Exercise
Without the pictures, write out all the lines below exactly as they appear.

Saved data entries
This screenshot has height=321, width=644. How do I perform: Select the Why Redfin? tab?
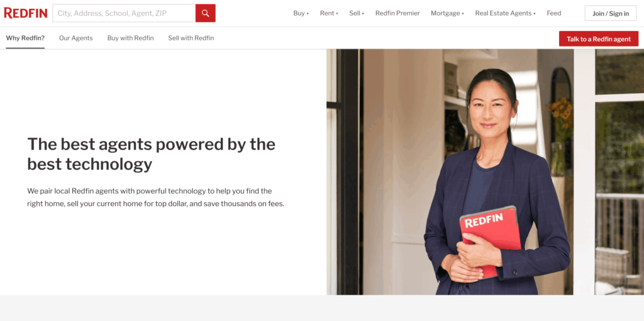click(x=25, y=38)
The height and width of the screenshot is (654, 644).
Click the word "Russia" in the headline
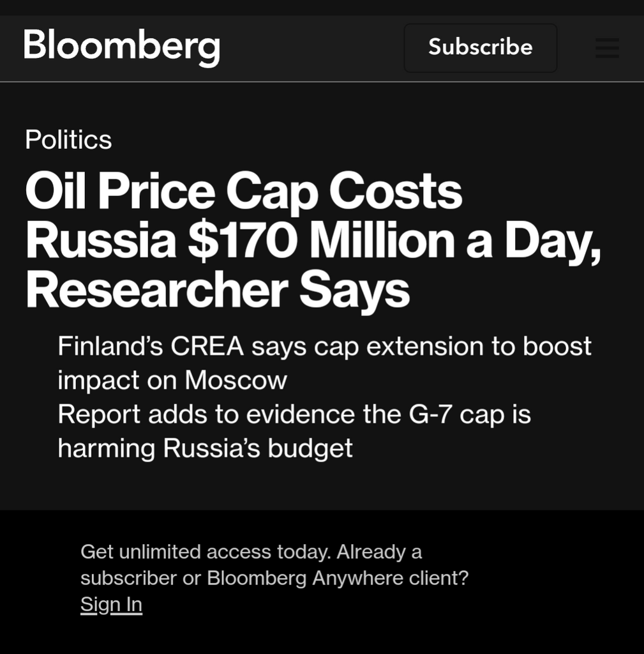click(x=101, y=241)
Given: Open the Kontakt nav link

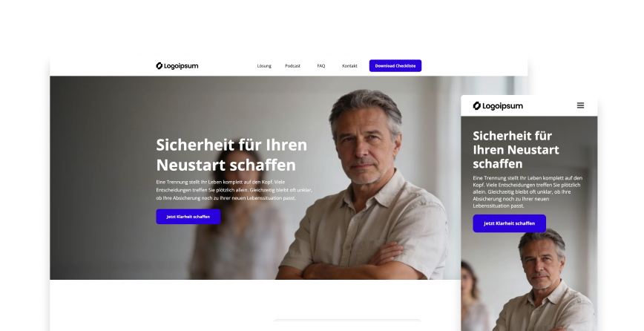Looking at the screenshot, I should (349, 66).
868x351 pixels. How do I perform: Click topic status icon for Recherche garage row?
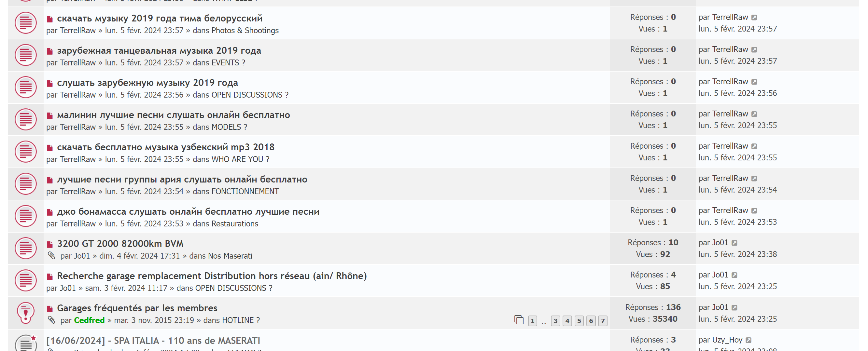[x=26, y=280]
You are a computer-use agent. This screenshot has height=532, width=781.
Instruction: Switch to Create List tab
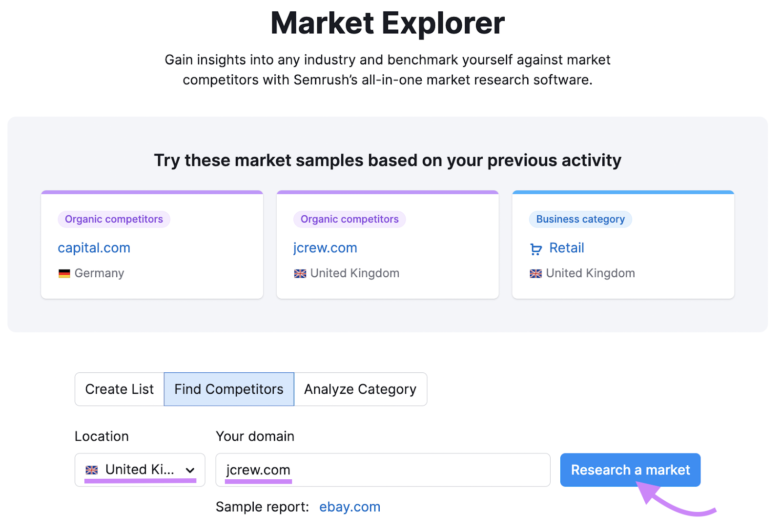pos(120,389)
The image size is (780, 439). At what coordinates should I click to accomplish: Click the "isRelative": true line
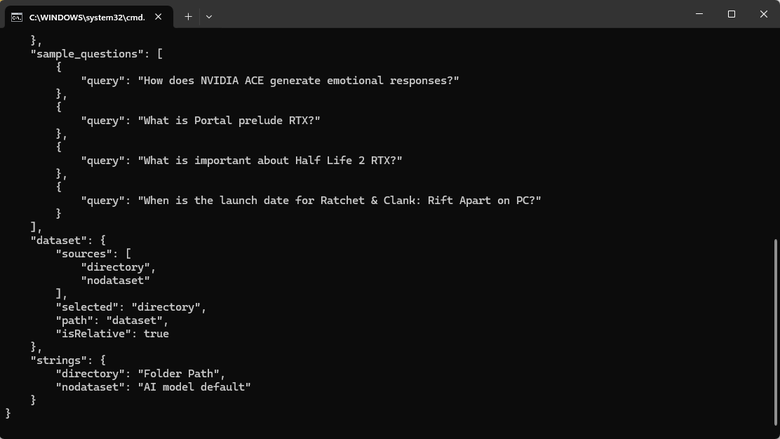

Result of this exercise
This screenshot has height=321, width=644. How do I perform: Select the Why Redfin? tab?
click(x=25, y=38)
The height and width of the screenshot is (654, 644).
Click the word "Russia" in the headline
click(x=101, y=241)
Given: Open the Kontakt nav link

Looking at the screenshot, I should (349, 66).
868x351 pixels. How do I perform: Click topic status icon for Recherche garage row?
[x=26, y=280]
You are a computer-use agent. This screenshot has height=532, width=781.
Instruction: Switch to Create List tab
pos(120,389)
The image size is (780, 439). At what coordinates should I click to accomplish: Click the "isRelative": true line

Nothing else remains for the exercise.